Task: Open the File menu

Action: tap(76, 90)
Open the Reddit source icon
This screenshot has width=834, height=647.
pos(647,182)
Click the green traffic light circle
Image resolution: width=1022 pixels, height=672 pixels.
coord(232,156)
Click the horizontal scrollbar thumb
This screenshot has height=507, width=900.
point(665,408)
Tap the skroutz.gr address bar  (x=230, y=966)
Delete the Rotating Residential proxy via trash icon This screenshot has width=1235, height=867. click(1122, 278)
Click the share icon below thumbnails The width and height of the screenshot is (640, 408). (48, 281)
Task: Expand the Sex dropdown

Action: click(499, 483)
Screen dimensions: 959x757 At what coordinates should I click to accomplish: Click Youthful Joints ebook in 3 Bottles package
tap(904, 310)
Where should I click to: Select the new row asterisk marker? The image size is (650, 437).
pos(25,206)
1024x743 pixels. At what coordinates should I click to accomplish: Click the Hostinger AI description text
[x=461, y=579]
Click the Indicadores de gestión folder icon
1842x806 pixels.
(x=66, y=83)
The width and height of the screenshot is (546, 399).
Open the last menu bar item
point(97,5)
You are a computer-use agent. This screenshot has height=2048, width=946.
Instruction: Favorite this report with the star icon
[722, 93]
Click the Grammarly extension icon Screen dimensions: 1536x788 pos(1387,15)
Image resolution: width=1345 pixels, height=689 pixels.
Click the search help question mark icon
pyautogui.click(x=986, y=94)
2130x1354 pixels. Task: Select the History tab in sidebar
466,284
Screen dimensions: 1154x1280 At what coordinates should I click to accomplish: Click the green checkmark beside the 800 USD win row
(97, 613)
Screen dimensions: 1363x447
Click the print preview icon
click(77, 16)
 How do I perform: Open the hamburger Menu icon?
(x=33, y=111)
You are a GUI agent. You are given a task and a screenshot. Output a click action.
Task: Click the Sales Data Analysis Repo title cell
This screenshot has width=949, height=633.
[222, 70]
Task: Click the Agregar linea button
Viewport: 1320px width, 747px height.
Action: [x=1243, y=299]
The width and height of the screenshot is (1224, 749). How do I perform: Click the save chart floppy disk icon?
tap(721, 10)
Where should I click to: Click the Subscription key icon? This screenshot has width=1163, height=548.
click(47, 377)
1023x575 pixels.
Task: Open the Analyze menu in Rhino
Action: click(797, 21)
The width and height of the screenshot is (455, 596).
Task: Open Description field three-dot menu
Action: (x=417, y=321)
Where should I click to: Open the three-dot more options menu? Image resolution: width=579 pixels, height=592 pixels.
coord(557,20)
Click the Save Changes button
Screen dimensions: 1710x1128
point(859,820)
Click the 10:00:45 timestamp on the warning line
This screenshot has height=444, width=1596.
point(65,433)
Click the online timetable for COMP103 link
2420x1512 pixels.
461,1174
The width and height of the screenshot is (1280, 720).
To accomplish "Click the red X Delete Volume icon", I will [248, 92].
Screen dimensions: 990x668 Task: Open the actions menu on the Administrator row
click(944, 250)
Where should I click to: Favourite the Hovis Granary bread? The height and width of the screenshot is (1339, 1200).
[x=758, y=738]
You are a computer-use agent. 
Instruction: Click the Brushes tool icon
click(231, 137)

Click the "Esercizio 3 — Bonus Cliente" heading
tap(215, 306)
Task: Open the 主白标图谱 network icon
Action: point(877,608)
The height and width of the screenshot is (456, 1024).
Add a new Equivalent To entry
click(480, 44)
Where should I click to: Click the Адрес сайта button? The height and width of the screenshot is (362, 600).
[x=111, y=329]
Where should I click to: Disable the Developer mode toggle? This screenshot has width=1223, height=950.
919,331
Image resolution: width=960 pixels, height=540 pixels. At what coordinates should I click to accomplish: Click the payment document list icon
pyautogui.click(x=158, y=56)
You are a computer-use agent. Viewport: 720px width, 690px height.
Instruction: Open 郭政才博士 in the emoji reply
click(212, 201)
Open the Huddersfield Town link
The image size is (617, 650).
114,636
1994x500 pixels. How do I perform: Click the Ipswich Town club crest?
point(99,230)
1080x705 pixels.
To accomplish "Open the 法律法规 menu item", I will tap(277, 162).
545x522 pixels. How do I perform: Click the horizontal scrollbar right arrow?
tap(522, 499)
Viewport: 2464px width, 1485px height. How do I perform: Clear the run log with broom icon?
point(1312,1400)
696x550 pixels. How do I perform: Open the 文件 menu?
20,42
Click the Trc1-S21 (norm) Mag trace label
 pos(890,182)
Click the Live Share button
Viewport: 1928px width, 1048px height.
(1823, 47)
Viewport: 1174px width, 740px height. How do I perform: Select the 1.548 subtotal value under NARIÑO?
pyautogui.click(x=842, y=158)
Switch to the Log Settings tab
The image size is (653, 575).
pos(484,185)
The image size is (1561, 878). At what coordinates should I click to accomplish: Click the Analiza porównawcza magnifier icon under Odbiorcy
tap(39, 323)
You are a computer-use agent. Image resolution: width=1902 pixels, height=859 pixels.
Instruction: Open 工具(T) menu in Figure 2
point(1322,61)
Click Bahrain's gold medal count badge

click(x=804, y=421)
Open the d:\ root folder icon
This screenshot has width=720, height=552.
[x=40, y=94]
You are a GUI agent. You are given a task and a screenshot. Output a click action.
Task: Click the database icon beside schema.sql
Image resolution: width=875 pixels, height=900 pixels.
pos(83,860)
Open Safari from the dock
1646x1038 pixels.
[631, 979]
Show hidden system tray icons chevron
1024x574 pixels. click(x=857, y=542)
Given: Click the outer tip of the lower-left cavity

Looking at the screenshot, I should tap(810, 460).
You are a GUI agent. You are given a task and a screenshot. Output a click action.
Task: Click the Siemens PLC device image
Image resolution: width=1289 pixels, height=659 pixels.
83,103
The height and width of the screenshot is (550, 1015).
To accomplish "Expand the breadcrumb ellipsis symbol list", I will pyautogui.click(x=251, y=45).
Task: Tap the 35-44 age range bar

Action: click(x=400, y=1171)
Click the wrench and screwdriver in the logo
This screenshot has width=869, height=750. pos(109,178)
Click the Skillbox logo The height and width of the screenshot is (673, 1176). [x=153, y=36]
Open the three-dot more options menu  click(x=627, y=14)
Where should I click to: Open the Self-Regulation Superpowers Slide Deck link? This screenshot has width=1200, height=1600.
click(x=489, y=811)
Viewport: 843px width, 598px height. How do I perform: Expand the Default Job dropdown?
★ ★ ★
▶ _Work item_: Transcribe the records exactly as given.

▶ _Solution to the exercise_:
Task: Open the File menu

Action: tap(76, 90)
Open the Reddit source icon
This screenshot has width=834, height=647.
pos(647,182)
Click the green traffic light circle
Image resolution: width=1022 pixels, height=672 pixels.
coord(232,156)
Click the horizontal scrollbar thumb
This screenshot has height=507, width=900.
point(665,408)
Tap the skroutz.gr address bar  (x=230, y=966)
Delete the Rotating Residential proxy via trash icon This screenshot has width=1235, height=867. click(1122, 278)
Click the share icon below thumbnails The width and height of the screenshot is (640, 408). (48, 281)
Task: Expand the Sex dropdown

Action: click(499, 483)
Screen dimensions: 959x757 At what coordinates should I click to accomplish: Click Youthful Joints ebook in 3 Bottles package
tap(904, 310)
Where should I click to: Select the new row asterisk marker? The image size is (650, 437).
pos(25,206)
1024x743 pixels. At what coordinates should I click to accomplish: Click the Hostinger AI description text
[x=461, y=579]
Click the Indicadores de gestión folder icon
1842x806 pixels.
(x=66, y=83)
The width and height of the screenshot is (546, 399).
Open the last menu bar item
point(97,5)
You are a computer-use agent. This screenshot has height=2048, width=946.
Instruction: Favorite this report with the star icon
[722, 93]
Click the Grammarly extension icon Screen dimensions: 1536x788 pos(1387,15)
Image resolution: width=1345 pixels, height=689 pixels.
Click the search help question mark icon
pyautogui.click(x=986, y=94)
2130x1354 pixels. Task: Select the History tab in sidebar
466,284
Screen dimensions: 1154x1280 At what coordinates should I click to accomplish: Click the green checkmark beside the 800 USD win row
(97, 613)
Screen dimensions: 1363x447
Click the print preview icon
click(77, 16)
 How do I perform: Open the hamburger Menu icon?
(x=33, y=111)
You are a GUI agent. You are given a task and a screenshot. Output a click action.
Task: Click the Sales Data Analysis Repo title cell
This screenshot has width=949, height=633.
[222, 70]
Task: Click the Agregar linea button
Viewport: 1320px width, 747px height.
Action: [x=1243, y=299]
The width and height of the screenshot is (1224, 749). How do I perform: Click the save chart floppy disk icon?
tap(721, 10)
Where should I click to: Click the Subscription key icon? This screenshot has width=1163, height=548.
click(47, 377)
1023x575 pixels.
Task: Open the Analyze menu in Rhino
Action: click(797, 21)
The width and height of the screenshot is (455, 596).
Task: Open Description field three-dot menu
Action: (x=417, y=321)
Where should I click to: Open the three-dot more options menu? Image resolution: width=579 pixels, height=592 pixels.
coord(557,20)
Click the Save Changes button
Screen dimensions: 1710x1128
point(859,820)
Click the 10:00:45 timestamp on the warning line
This screenshot has height=444, width=1596.
point(65,433)
Click the online timetable for COMP103 link
2420x1512 pixels.
461,1174
The width and height of the screenshot is (1280, 720).
To accomplish "Click the red X Delete Volume icon", I will [248, 92].
Screen dimensions: 990x668 Task: Open the actions menu on the Administrator row
click(944, 250)
Where should I click to: Favourite the Hovis Granary bread? The height and width of the screenshot is (1339, 1200).
[x=758, y=738]
You are a computer-use agent. 
Instruction: Click the Brushes tool icon
click(231, 137)

Click the "Esercizio 3 — Bonus Cliente" heading
tap(215, 306)
Task: Open the 主白标图谱 network icon
Action: point(877,608)
The height and width of the screenshot is (456, 1024).
Add a new Equivalent To entry
click(480, 44)
Where should I click to: Click the Адрес сайта button? The height and width of the screenshot is (362, 600).
[x=111, y=329]
Where should I click to: Disable the Developer mode toggle? This screenshot has width=1223, height=950.
919,331
Image resolution: width=960 pixels, height=540 pixels. At what coordinates should I click to accomplish: Click the payment document list icon
pyautogui.click(x=158, y=56)
You are a computer-use agent. Viewport: 720px width, 690px height.
Instruction: Open 郭政才博士 in the emoji reply
click(212, 201)
Open the Huddersfield Town link
The image size is (617, 650).
114,636
1994x500 pixels. How do I perform: Click the Ipswich Town club crest?
point(99,230)
1080x705 pixels.
To accomplish "Open the 法律法规 menu item", I will tap(277, 162).
545x522 pixels. How do I perform: Click the horizontal scrollbar right arrow?
tap(522, 499)
Viewport: 2464px width, 1485px height. How do I perform: Clear the run log with broom icon?
point(1312,1400)
696x550 pixels. How do I perform: Open the 文件 menu?
20,42
Click the Trc1-S21 (norm) Mag trace label
 pos(890,182)
Click the Live Share button
Viewport: 1928px width, 1048px height.
(1823, 47)
Viewport: 1174px width, 740px height. How do I perform: Select the 1.548 subtotal value under NARIÑO?
pyautogui.click(x=842, y=158)
Switch to the Log Settings tab
The image size is (653, 575).
pos(484,185)
The image size is (1561, 878). At what coordinates should I click to accomplish: Click the Analiza porównawcza magnifier icon under Odbiorcy
tap(39, 323)
You are a computer-use agent. Image resolution: width=1902 pixels, height=859 pixels.
Instruction: Open 工具(T) menu in Figure 2
point(1322,61)
Click Bahrain's gold medal count badge

click(x=804, y=421)
Open the d:\ root folder icon
This screenshot has width=720, height=552.
[x=40, y=94]
You are a GUI agent. You are given a task and a screenshot. Output a click action.
Task: Click the database icon beside schema.sql
Image resolution: width=875 pixels, height=900 pixels.
pos(83,860)
Open Safari from the dock
1646x1038 pixels.
[631, 979]
Show hidden system tray icons chevron
1024x574 pixels. click(x=857, y=542)
Given: Click the outer tip of the lower-left cavity

Looking at the screenshot, I should tap(810, 460).
You are a GUI agent. You are given a task and a screenshot. Output a click action.
Task: Click the Siemens PLC device image
Image resolution: width=1289 pixels, height=659 pixels.
83,103
The height and width of the screenshot is (550, 1015).
To accomplish "Expand the breadcrumb ellipsis symbol list", I will pyautogui.click(x=251, y=45).
Task: Tap the 35-44 age range bar

Action: click(x=400, y=1171)
Click the wrench and screwdriver in the logo
This screenshot has width=869, height=750. pos(109,178)
Click the Skillbox logo The height and width of the screenshot is (673, 1176). [x=153, y=36]
Open the three-dot more options menu  click(x=627, y=14)
Where should I click to: Open the Self-Regulation Superpowers Slide Deck link? This screenshot has width=1200, height=1600.
click(x=489, y=811)
Viewport: 843px width, 598px height. How do I perform: Expand the Default Job dropdown?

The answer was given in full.